Ainda com todo esse enredo, o filme só se tornou plenamente interessante quando é tomada a ciência de uma influência da diretora: provocada pela primavera dakariana, Diop trata o tema da imigração como um divisor geracional da população senegalesa: “Senti na minha imaginação que os jovens que via nas ruas [envolvidos em] incêndios e protestos eram habitados pela perda de todos os meninos desaparecidos. Senti que havia uma ligação invisível entre esses dois períodos, que os meninos que deixaram Dakar para a Espanha, aqueles que não conseguiram e que morreram no mar, levaram algo da vida com eles. (…). Tentar fazer coexistir estes dois capítulos, estes dois momentos precisos de Dakar, do Senegal, era algo que me interessava.” Confira na íntegra a entrevista: Mati Diop
Tratar da imigração e da busca por reparação social a partir de uma inserção do sobrenatural em uma narrativa que poderia ser um romance tornou a obra de Diop de uma sensibilidade crítica impecável. Do lado de cá, a angústia provocada pela falta de notícias e incertezas faz o espectador imergir no ponto de vista dessas famílias atravessadas pela imigração. As pausas e o ritmo ruidoso das frequências todas as vezes que o mar entra em cena e pousa sobre os olhos e ouvidos de maneira hipnótica evoca certo mistério. O fato de o som ser, de certa forma, incômodo, como se ouvíssemos ele estando submerso em alto mar, coloca o mar como uma figura de entidade viva dentro da história, e não apenas como um canal ou um ambiente.
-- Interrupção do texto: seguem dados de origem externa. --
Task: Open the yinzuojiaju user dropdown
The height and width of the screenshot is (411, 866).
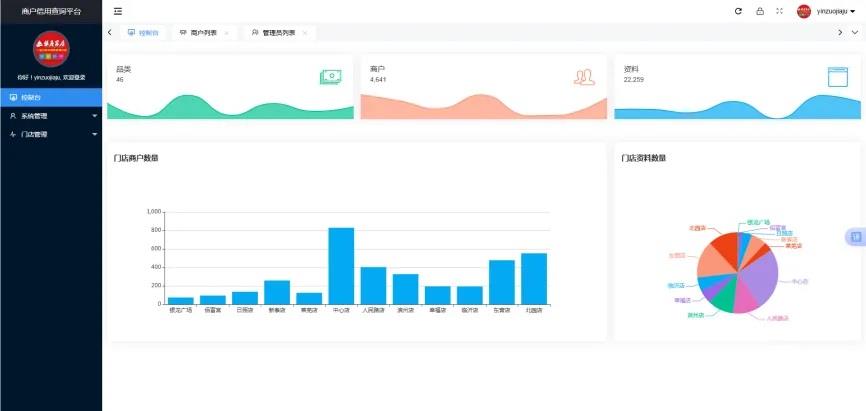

De certa melancolia, talvez provocada pelos silêncios e pela mansa fúria desses corpos, Atlantique é uma obra poderosa que nos leva a pensar sobre até onde os ditames do capitalismo selvagem invadem nossa história, refletindo inclusive no âmbito espiritual. Mas, para além disso, nos mostra que os sonhos, ainda que jogados e perdidos em alto-mar, nunca morrem na praia.
Letícia França | Negalê
Estudante de Graduação do Bacharelado Interdisciplinar em Artes, na Universidade Federal da Bahia.
Bolsista e pesquisadora do Balaio Fantasma.